Retype, exactly as written, every line from the one containing "The image size is (1024, 540)." through the last line of the records below, both included; skip the pictures.

◆ Screenshot grounding data
**********

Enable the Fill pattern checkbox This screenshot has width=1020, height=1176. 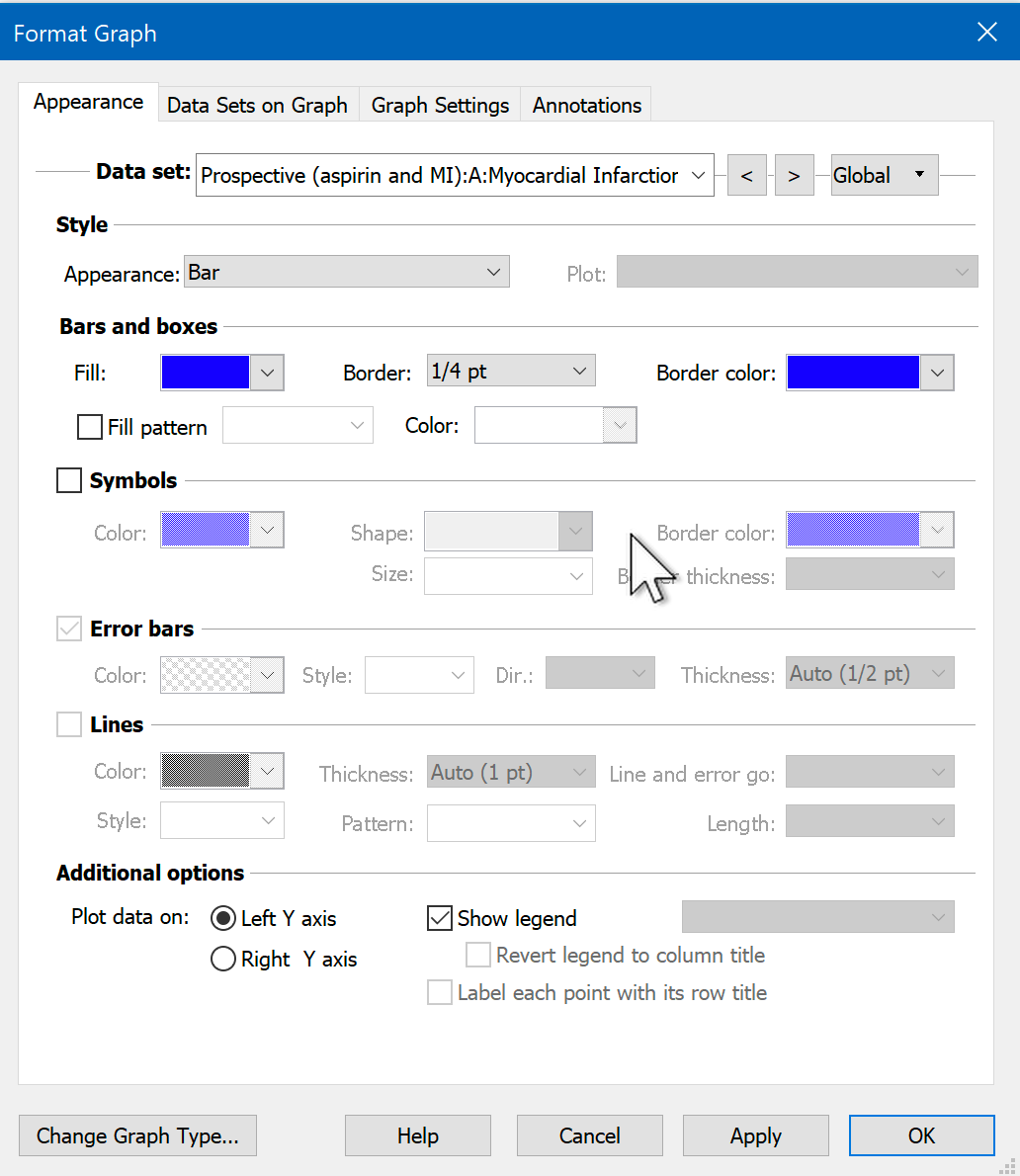coord(90,427)
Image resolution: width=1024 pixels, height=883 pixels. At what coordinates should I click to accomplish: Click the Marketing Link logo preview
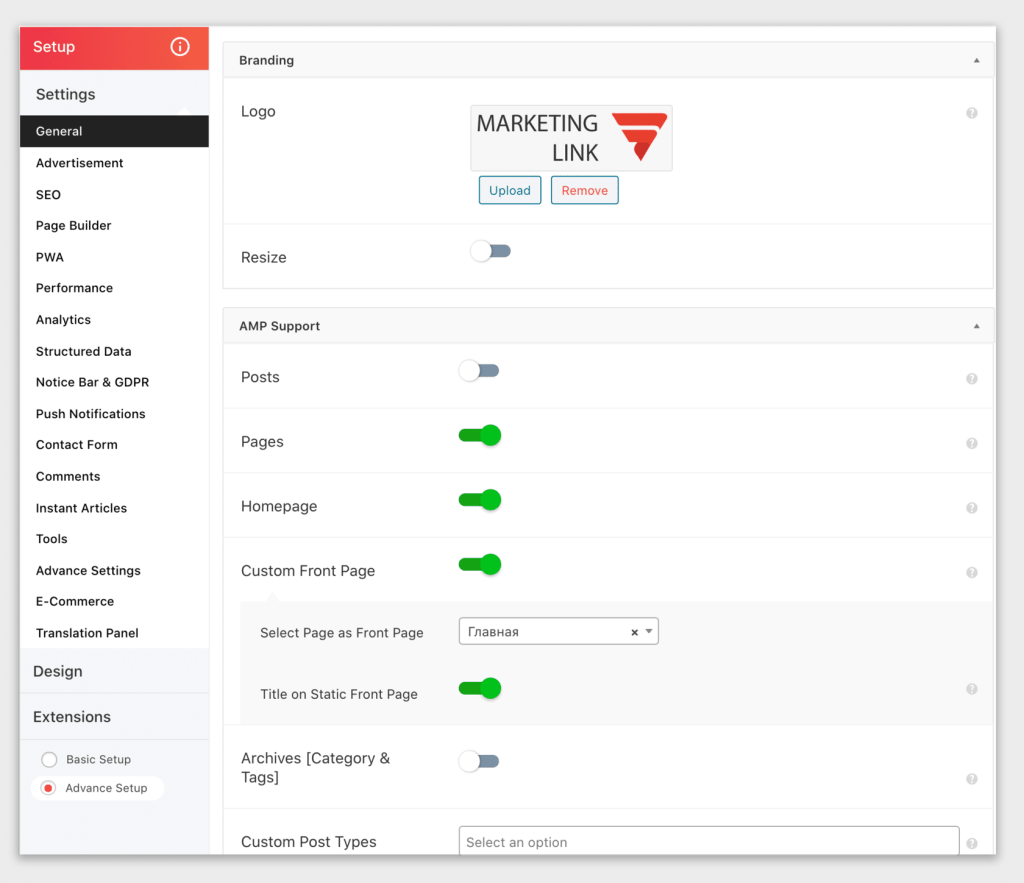(571, 137)
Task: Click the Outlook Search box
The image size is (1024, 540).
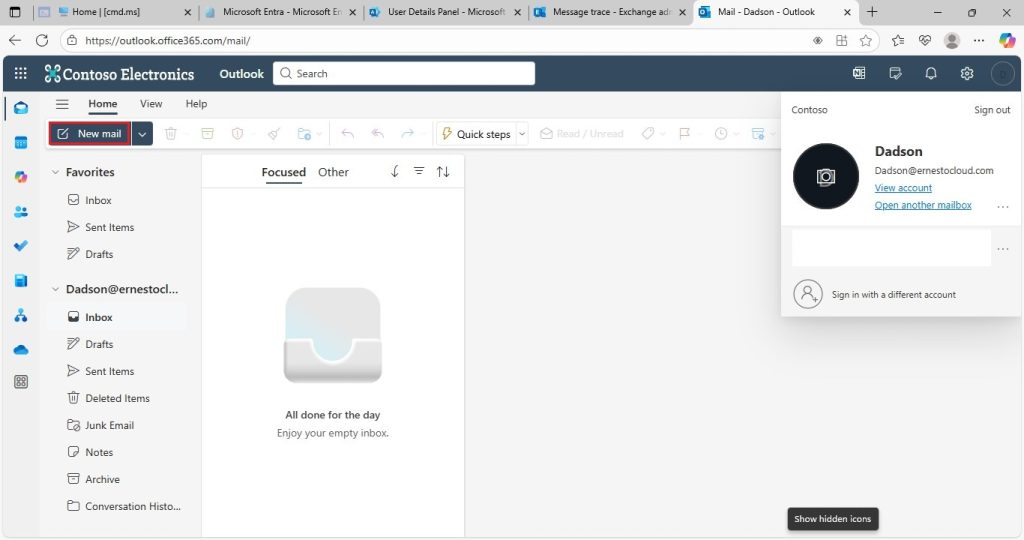Action: pos(404,73)
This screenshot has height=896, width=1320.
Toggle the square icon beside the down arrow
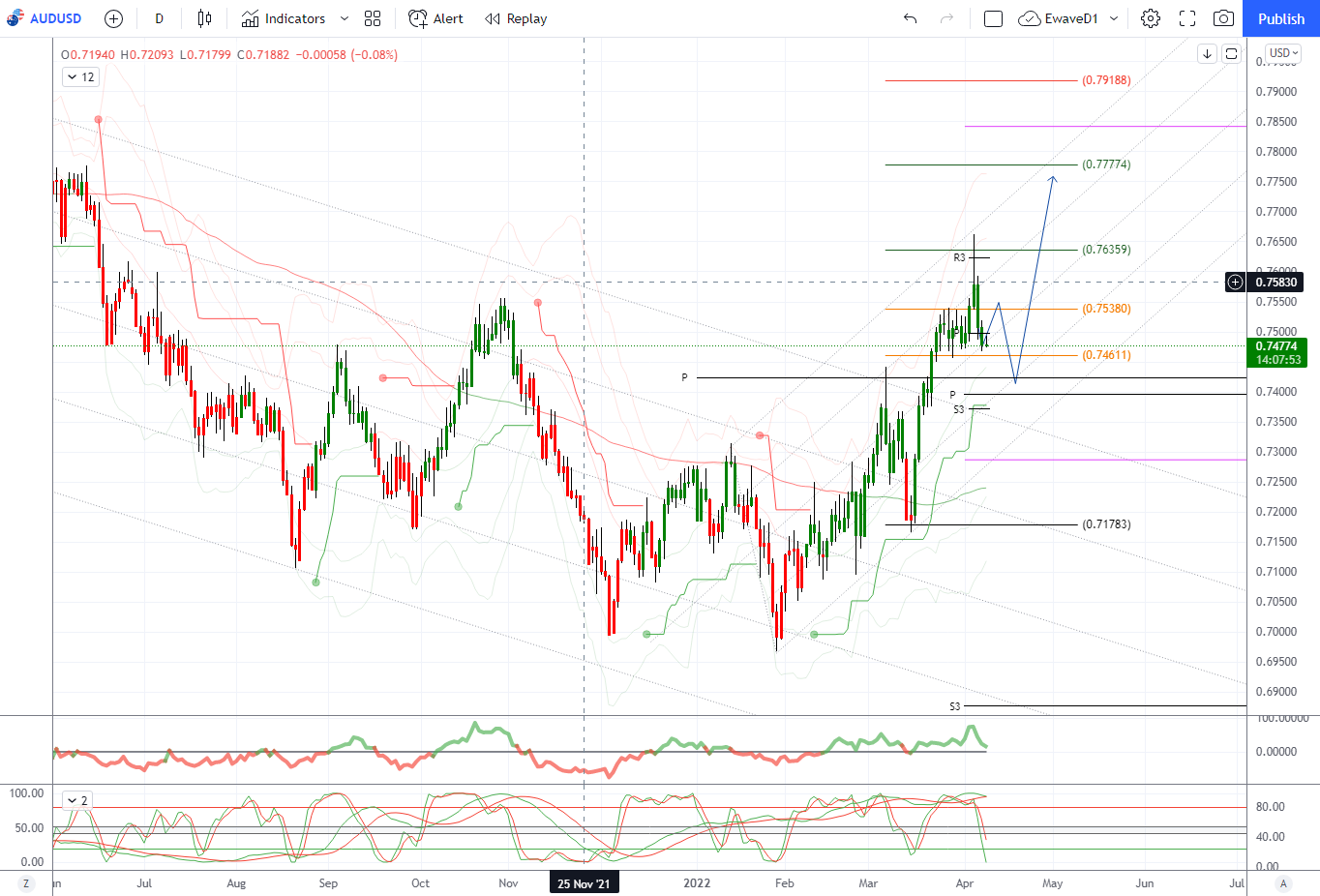click(1231, 54)
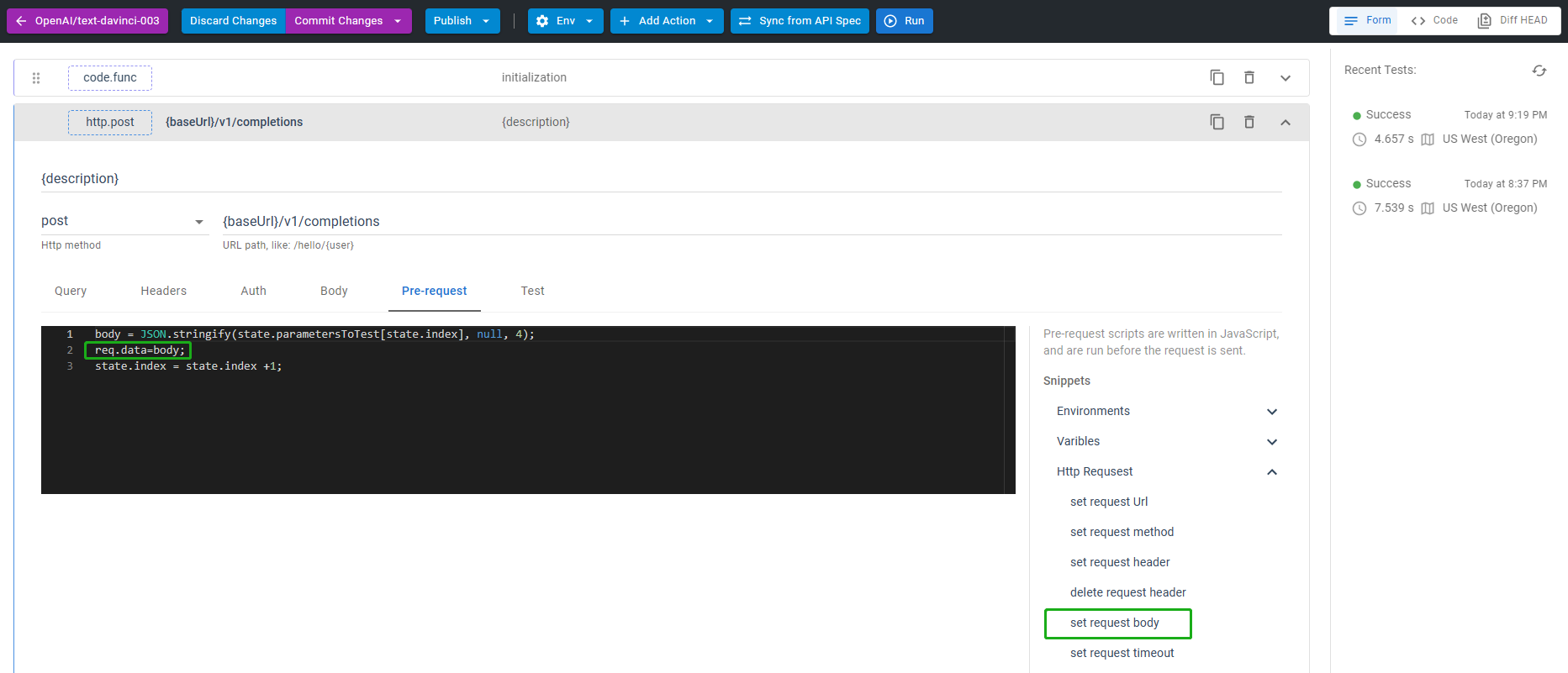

**********

◆ TASK OUTPUT
The image size is (1024, 540).
Action: pos(404,73)
This screenshot has height=896, width=1320.
Toggle the square icon beside the down arrow
click(1231, 54)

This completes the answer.